**Stated exercise:** Could you rewrite all the records below with "chevron" swapped for "arrow", changing nothing else and leaving out the pictures?

**Data provided:**
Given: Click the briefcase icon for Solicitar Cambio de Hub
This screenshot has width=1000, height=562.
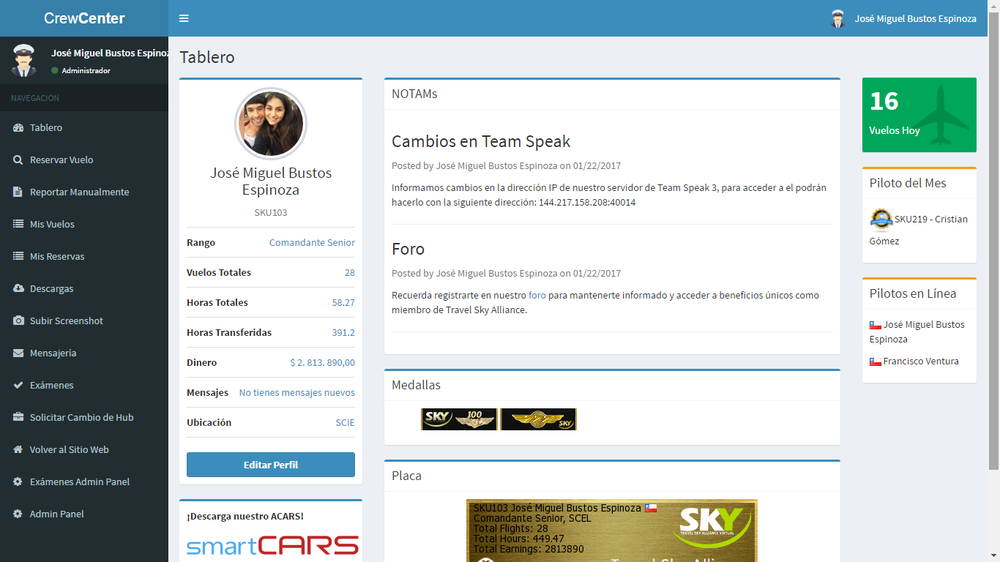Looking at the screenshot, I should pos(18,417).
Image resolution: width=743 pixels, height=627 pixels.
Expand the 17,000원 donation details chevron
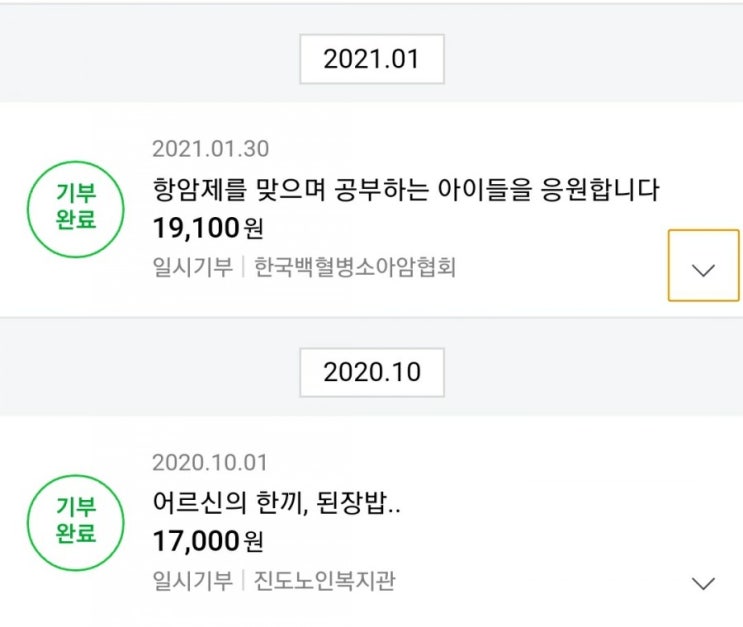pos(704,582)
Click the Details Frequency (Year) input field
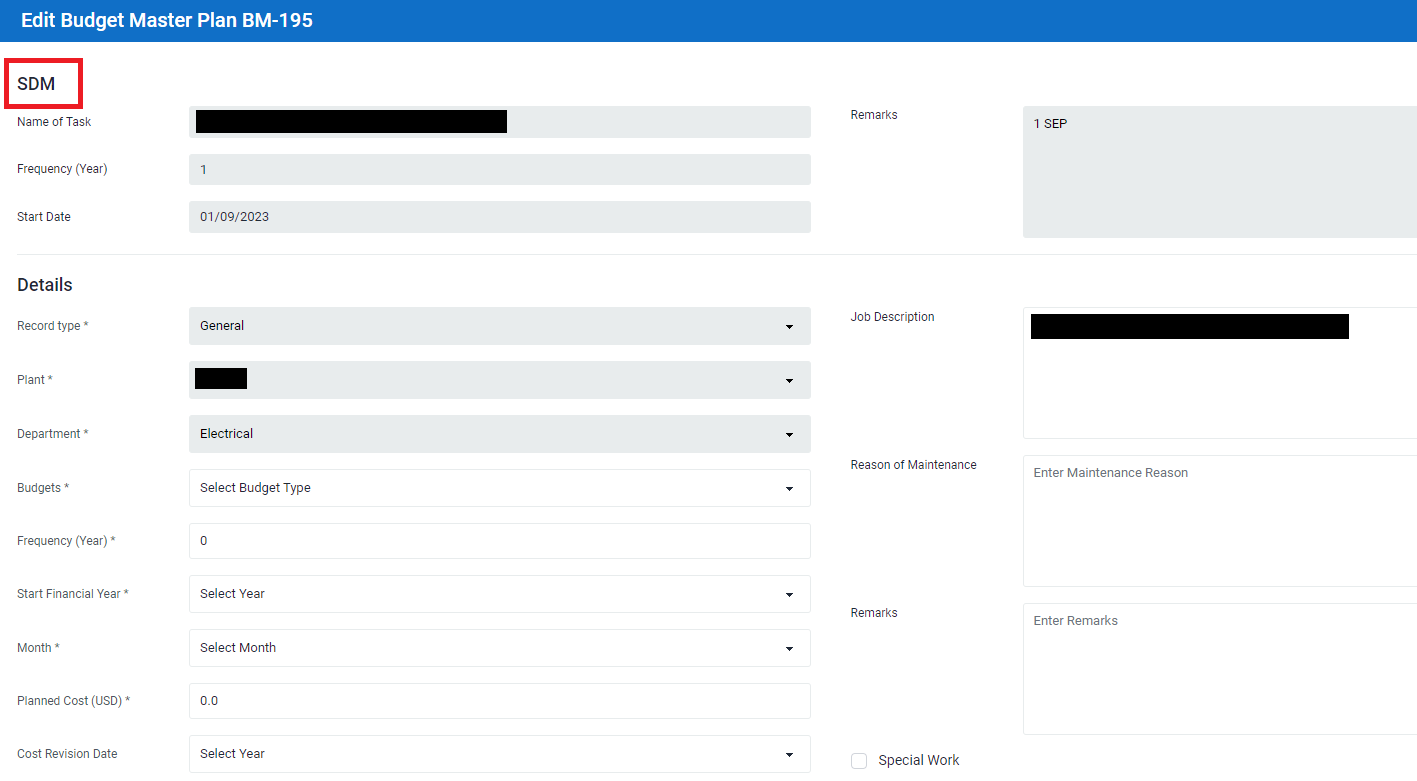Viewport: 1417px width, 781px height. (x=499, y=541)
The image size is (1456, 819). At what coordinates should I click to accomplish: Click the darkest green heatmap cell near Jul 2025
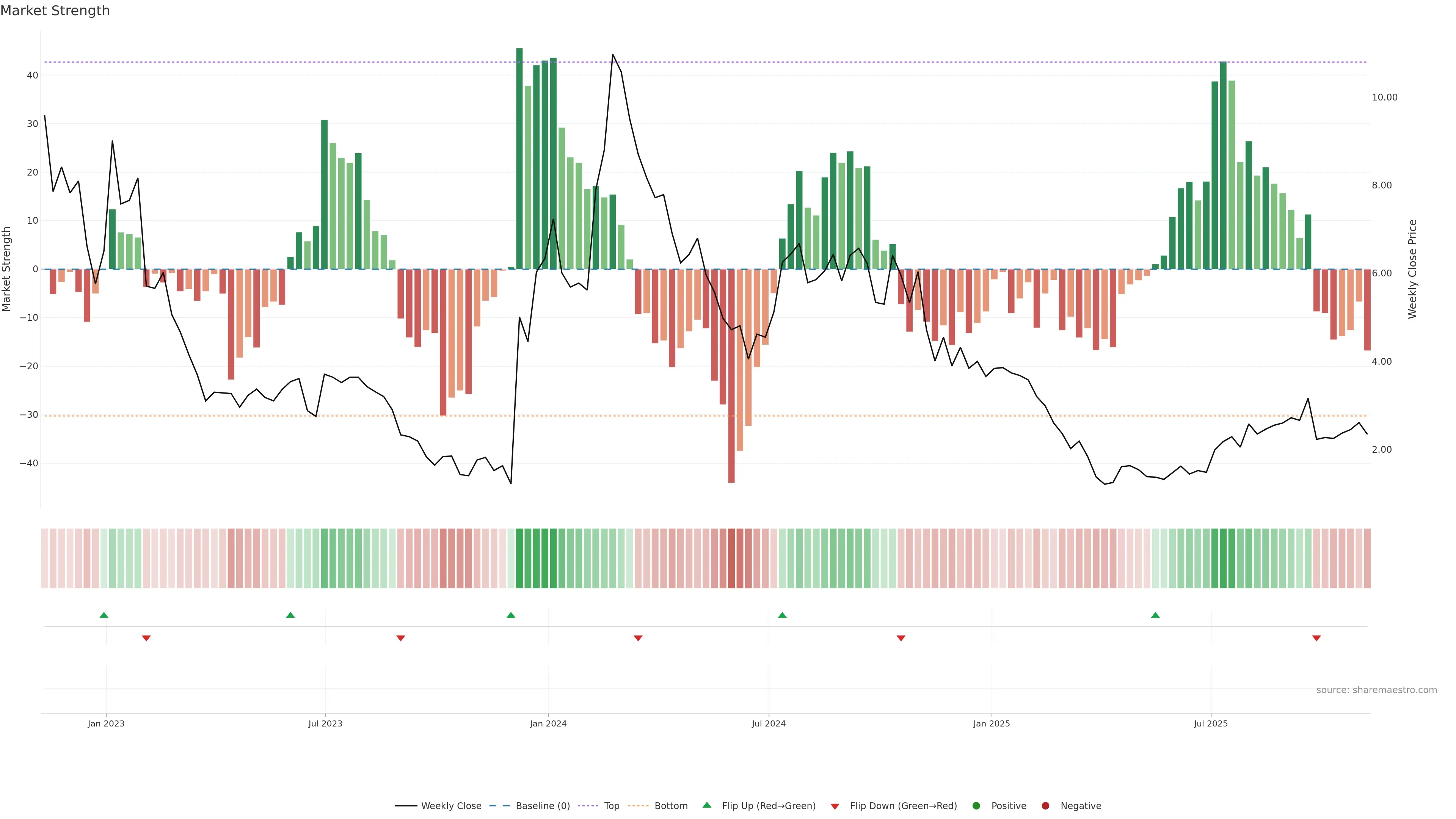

**Solved problem:**
Given: Click the briefcase icon for Solicitar Cambio de Hub
This screenshot has width=1000, height=562.
Looking at the screenshot, I should pos(18,417).
Image resolution: width=743 pixels, height=627 pixels.
Expand the 17,000원 donation details arrow
pos(704,582)
Click the Details Frequency (Year) input field
Viewport: 1417px width, 781px height. (x=499, y=541)
The image size is (1456, 819). At what coordinates should I click to accomplish: Click the darkest green heatmap cell near Jul 2025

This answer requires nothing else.